== Brief ==
From the records below, output exactly the lines running from the line containing "The width and height of the screenshot is (1068, 431)." through the line containing "Task: Open the view selector dropdown chevron", and no others.

== Listed records ==
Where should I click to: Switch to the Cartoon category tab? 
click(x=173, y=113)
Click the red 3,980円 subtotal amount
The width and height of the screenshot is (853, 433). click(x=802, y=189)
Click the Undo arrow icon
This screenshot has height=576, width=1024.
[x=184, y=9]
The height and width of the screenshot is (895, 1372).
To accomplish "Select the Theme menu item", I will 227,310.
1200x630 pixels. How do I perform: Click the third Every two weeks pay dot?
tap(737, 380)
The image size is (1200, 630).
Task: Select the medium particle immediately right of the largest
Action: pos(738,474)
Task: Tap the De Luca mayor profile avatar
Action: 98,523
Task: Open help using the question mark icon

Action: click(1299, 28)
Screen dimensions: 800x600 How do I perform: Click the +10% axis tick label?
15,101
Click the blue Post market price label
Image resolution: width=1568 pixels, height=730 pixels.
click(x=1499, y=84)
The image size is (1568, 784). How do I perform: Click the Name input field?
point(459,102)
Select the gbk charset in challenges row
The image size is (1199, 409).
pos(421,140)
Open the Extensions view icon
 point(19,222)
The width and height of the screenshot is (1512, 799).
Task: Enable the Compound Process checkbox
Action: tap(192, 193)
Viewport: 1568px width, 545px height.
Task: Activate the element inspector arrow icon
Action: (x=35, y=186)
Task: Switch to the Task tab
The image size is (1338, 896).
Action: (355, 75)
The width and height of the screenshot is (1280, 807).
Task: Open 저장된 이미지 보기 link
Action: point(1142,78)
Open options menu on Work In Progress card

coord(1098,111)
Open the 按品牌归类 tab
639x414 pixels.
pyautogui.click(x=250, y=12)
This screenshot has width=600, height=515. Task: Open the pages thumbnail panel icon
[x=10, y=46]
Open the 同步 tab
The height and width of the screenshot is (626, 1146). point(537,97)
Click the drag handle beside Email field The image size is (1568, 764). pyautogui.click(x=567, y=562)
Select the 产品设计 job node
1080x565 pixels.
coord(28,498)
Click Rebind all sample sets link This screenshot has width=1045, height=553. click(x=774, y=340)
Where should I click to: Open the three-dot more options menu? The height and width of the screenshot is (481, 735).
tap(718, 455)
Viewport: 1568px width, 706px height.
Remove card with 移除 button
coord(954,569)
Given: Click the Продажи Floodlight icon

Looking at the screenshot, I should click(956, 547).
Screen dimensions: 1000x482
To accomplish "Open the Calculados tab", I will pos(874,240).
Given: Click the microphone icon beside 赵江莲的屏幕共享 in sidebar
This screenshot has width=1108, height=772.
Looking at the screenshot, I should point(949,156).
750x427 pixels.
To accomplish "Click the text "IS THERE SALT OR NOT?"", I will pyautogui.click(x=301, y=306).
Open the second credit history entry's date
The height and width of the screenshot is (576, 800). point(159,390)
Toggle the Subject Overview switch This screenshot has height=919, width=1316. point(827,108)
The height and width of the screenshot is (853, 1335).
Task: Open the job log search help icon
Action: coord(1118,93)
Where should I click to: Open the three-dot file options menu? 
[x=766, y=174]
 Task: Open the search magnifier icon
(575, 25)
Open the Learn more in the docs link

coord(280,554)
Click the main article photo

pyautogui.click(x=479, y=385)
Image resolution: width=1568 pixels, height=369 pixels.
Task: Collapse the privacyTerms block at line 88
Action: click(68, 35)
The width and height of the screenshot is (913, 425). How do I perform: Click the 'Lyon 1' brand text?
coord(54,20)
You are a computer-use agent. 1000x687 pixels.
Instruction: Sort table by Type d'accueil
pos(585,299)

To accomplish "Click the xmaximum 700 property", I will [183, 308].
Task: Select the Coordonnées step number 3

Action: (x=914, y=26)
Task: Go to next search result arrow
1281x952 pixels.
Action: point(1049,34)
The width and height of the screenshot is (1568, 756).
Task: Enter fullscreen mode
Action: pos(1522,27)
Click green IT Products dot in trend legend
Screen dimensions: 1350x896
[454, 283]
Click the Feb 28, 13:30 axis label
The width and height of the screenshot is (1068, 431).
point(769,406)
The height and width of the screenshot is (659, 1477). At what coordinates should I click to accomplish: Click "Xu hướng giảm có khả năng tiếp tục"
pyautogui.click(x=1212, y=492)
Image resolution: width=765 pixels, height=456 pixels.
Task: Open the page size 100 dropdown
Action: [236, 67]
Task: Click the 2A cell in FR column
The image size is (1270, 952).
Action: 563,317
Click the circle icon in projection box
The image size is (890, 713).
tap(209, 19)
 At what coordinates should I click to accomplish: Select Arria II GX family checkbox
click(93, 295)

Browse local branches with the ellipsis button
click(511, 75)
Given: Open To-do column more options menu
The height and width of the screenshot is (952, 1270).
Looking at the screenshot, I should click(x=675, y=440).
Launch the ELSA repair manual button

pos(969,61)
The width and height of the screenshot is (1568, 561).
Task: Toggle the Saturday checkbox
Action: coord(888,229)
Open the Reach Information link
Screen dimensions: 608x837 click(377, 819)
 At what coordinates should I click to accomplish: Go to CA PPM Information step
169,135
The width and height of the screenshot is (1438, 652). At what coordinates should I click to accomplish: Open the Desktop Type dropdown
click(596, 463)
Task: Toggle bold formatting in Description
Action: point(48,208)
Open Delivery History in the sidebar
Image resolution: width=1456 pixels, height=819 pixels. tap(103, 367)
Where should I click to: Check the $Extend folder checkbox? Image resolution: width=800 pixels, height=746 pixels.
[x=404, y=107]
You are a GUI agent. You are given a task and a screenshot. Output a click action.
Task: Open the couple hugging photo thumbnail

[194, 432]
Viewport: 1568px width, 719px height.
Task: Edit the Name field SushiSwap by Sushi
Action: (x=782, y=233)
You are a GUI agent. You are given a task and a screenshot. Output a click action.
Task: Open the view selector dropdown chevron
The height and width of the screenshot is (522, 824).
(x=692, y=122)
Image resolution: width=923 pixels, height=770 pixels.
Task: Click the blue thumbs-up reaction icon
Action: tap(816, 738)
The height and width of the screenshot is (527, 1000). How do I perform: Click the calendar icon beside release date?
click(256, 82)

== Task response ==
The width and height of the screenshot is (1068, 431).
point(769,406)
The height and width of the screenshot is (659, 1477). At what coordinates should I click to accomplish: Click "Xu hướng giảm có khả năng tiếp tục"
pyautogui.click(x=1212, y=492)
Image resolution: width=765 pixels, height=456 pixels.
Task: Open the page size 100 dropdown
Action: [236, 67]
Task: Click the 2A cell in FR column
The image size is (1270, 952).
Action: 563,317
Click the circle icon in projection box
The image size is (890, 713).
tap(209, 19)
 At what coordinates should I click to accomplish: Select Arria II GX family checkbox
click(93, 295)

Browse local branches with the ellipsis button
click(511, 75)
Given: Open To-do column more options menu
The height and width of the screenshot is (952, 1270).
Looking at the screenshot, I should click(x=675, y=440).
Launch the ELSA repair manual button

pos(969,61)
The width and height of the screenshot is (1568, 561).
Task: Toggle the Saturday checkbox
Action: coord(888,229)
Open the Reach Information link
Screen dimensions: 608x837 click(377, 819)
 At what coordinates should I click to accomplish: Go to CA PPM Information step
169,135
The width and height of the screenshot is (1438, 652). At what coordinates should I click to accomplish: Open the Desktop Type dropdown
click(596, 463)
Task: Toggle bold formatting in Description
Action: point(48,208)
Open Delivery History in the sidebar
Image resolution: width=1456 pixels, height=819 pixels. tap(103, 367)
Where should I click to: Check the $Extend folder checkbox? Image resolution: width=800 pixels, height=746 pixels.
[x=404, y=107]
You are a GUI agent. You are given a task and a screenshot. Output a click action.
Task: Open the couple hugging photo thumbnail

[194, 432]
Viewport: 1568px width, 719px height.
Task: Edit the Name field SushiSwap by Sushi
Action: (x=782, y=233)
You are a GUI agent. You are given a task and a screenshot. Output a click action.
Task: Open the view selector dropdown chevron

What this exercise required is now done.